# WHAT THE TASK ASKS
Copy the lines below word for word, starting at the line that contains "Where should I" and continuing through the final line, with both ends included. Omit the pictures from your copy.

# SUPPLIED RECORDS
----

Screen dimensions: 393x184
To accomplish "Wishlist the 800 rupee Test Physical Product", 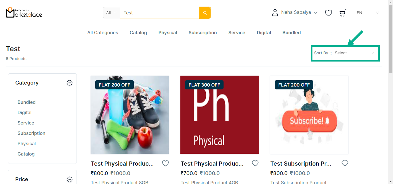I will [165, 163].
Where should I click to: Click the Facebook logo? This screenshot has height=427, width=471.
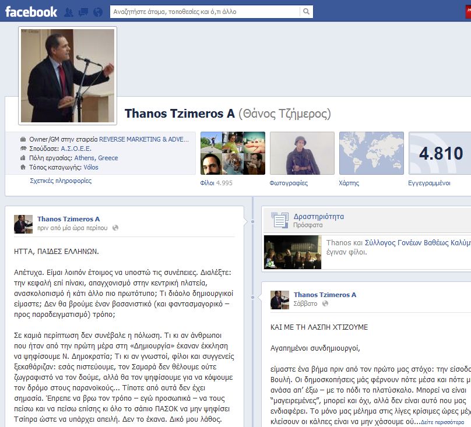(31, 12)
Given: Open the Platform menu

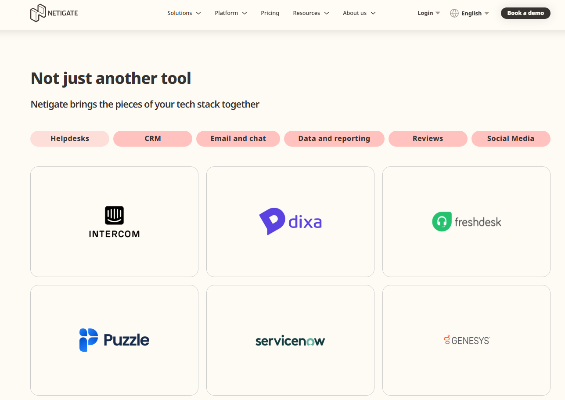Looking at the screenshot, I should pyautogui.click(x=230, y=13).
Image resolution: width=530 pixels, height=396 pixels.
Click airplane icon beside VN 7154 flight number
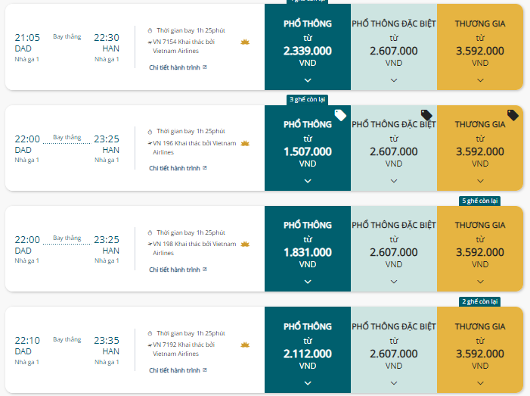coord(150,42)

----

# OUTPUT OF THE TASK
Where should I click to: Click the Facebook logo? This screenshot has height=427, width=471.
(31, 12)
Given: Open the Platform menu

Looking at the screenshot, I should pyautogui.click(x=230, y=13).
Image resolution: width=530 pixels, height=396 pixels.
Click airplane icon beside VN 7154 flight number
coord(150,42)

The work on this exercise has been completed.